▸ Source passage
Content starts

Chemical dependency often co-occurs with Eating Disorders , such as Anorexia or Bulimia. Research has proven that dually diagnosed individuals must receive treatment for both issues in order to achieve long- term sobriety.


Causes of Dual Diagnosis


For some, the psychiatric disorder emerges first, with the person's drug or alcohol abuse developing at a later date. For instance, an individual suffering the effects of Major Depression may turn to alcohol or painkillers to numb their mental anguish. Addiction specialists call this process self-medication. The net effect leads to a potential worsening of symptoms and emergence of chemical dependency.


Addiction experts note that many individuals have a mere predisposition to a particular psychiatric disorder. In some cases, the disorder only emerges as a result of the physiological, psychological and social stressors related to addiction. For example, a Methamphetamine addict with no psychiatric symptoms prior to abuse may experience manic episodes after years of using the drug.


How Common is Dual Diagnosis?


Dual diagnosis of chemical dependency and another psychiatric disorder is quite common. The Journal of American Medicine estimates that 37% of alcoholics and 57% of drug abusers have another mental health disorder. Of all Americans diagnosed with a mental disorder, 29% abuse drugs or alcohol. A recent study suggests that only 12% of dually diagnosed people actually receive treatment for both chemical dependency and mental illness.


Experiencing a mental health disorder seems to raise the individual's lifetime chance of developing alcohol or drug dependence. The following table shows selected psychiatric diagnoses and the associated increased risk (over the general population) of developing chemical dependency:

Psychiatric Diagnosis
Bipolar I Disorder
Schizophrenia
Panic Disorder
Major Depression
Obsessive Compulsive Disorder
Phobia (Including Social Phobia)
Increased Risk of Chemical Dependency
14.5%
10.1%
4.3%
4.1%
3.4%
2.4%




Dual Diagnosis Treatment


Depending on which substance the individual is dependent upon, detoxification may be recommended. Detoxification is a period in which the individual's body clears itself of alcohol or drugs under qualified medical supervision. Adequate detox is especially crucial for Dual Diagnosis individuals because the effects of drugs and alcohol often mask, exacerbate or mimic the symptoms of psychiatric disorders.

Content ends

▸ Provided information
Content starts

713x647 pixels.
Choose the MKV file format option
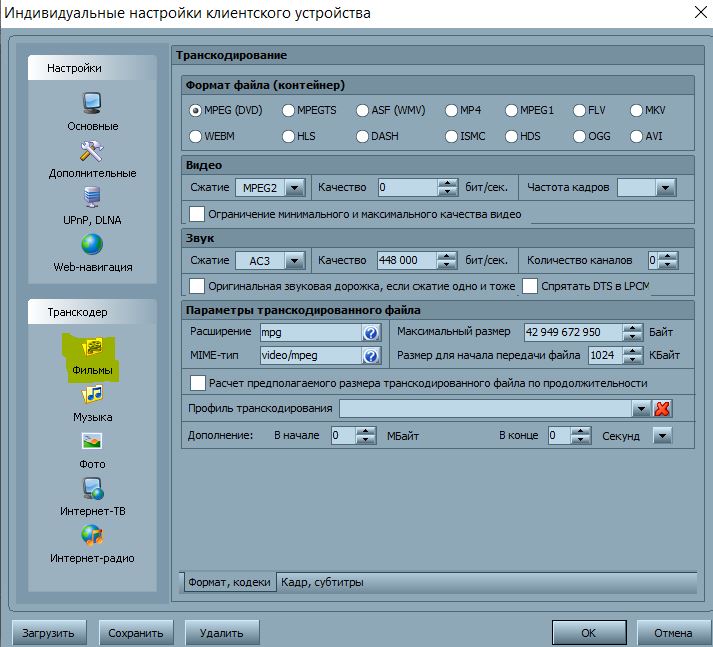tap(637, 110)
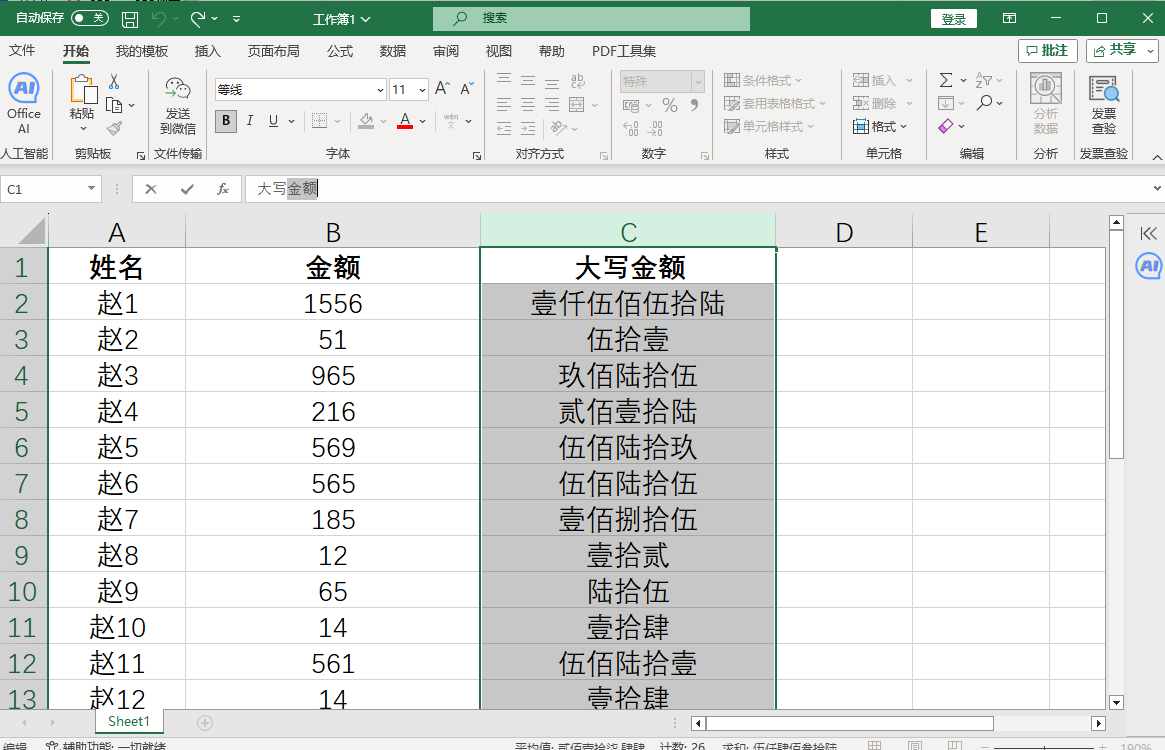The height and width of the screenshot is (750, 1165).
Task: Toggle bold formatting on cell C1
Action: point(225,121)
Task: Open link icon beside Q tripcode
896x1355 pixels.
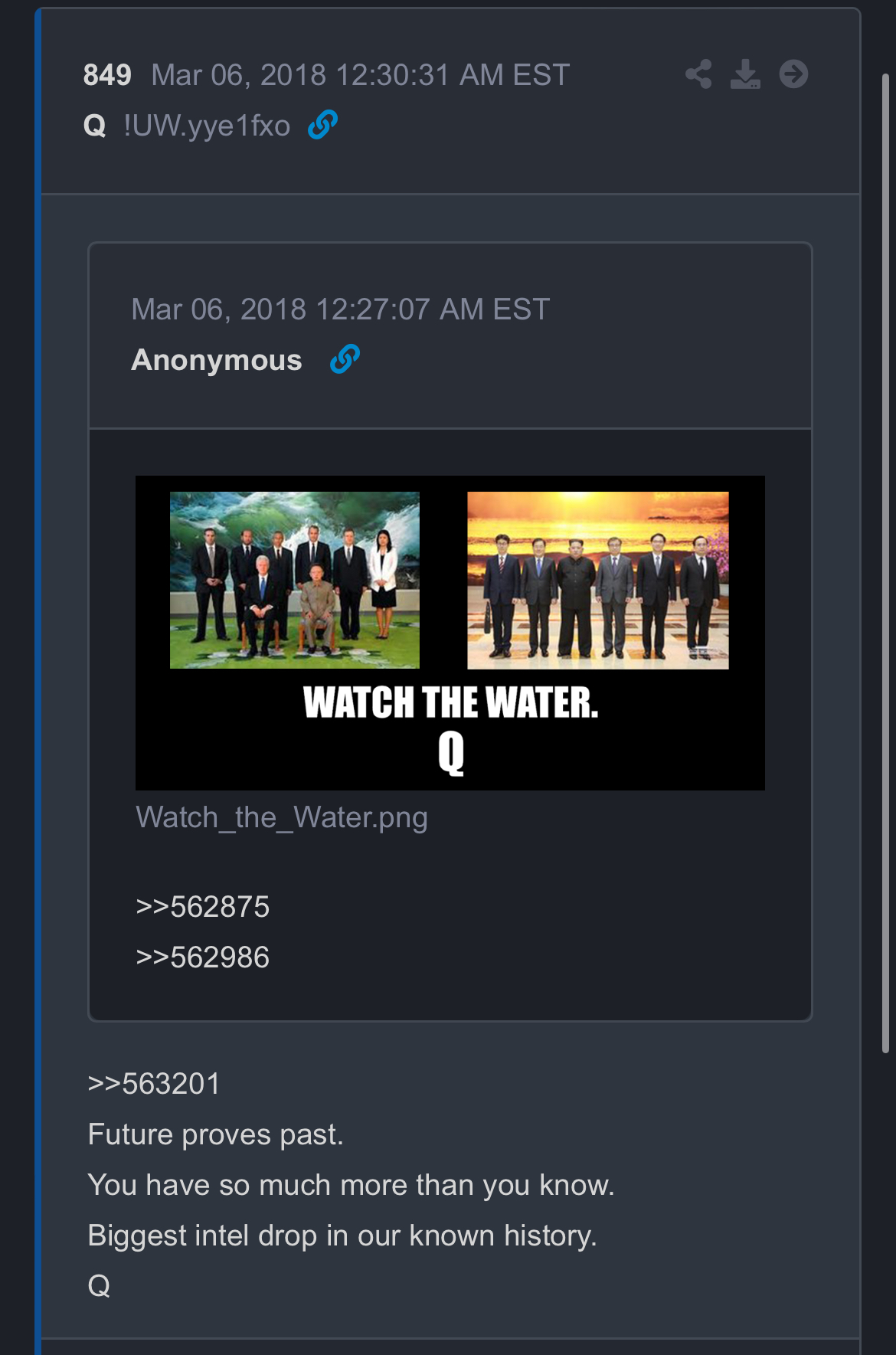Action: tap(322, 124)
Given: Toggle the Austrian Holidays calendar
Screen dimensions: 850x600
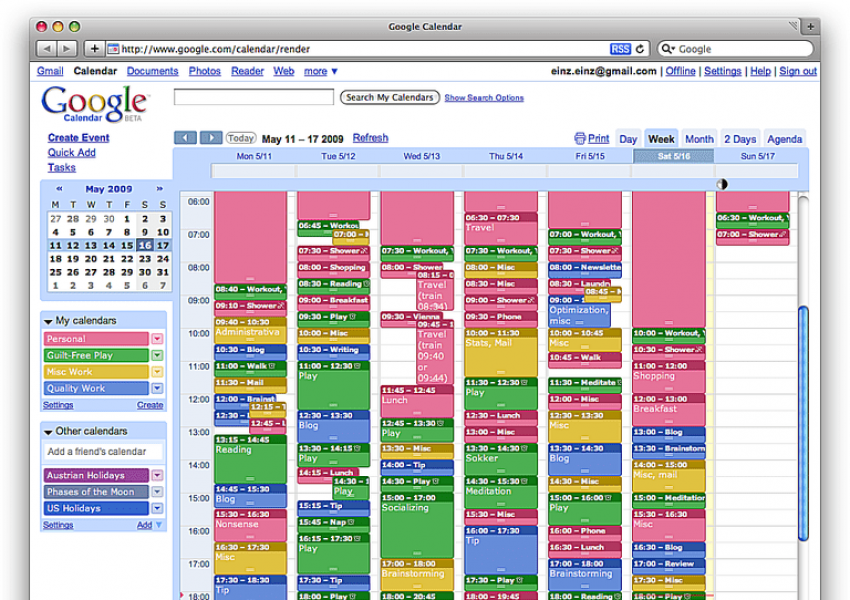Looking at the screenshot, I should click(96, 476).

Content ends
Content starts

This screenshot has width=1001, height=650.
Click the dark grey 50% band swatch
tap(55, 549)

Content ends
Content starts

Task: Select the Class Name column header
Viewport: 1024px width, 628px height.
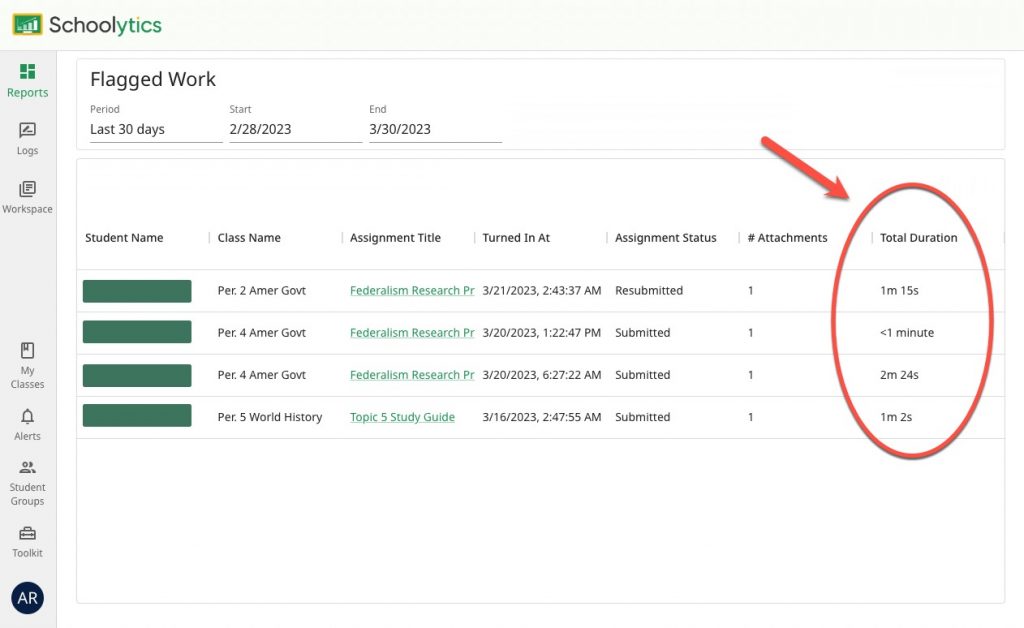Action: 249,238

Content ends

▸ Task details
In the passage on dual diagnosis, what do addiction specialists call the process of turning to alcohol or painkillers to numb mental anguish?

▸ Solution for this exercise
Self-medication.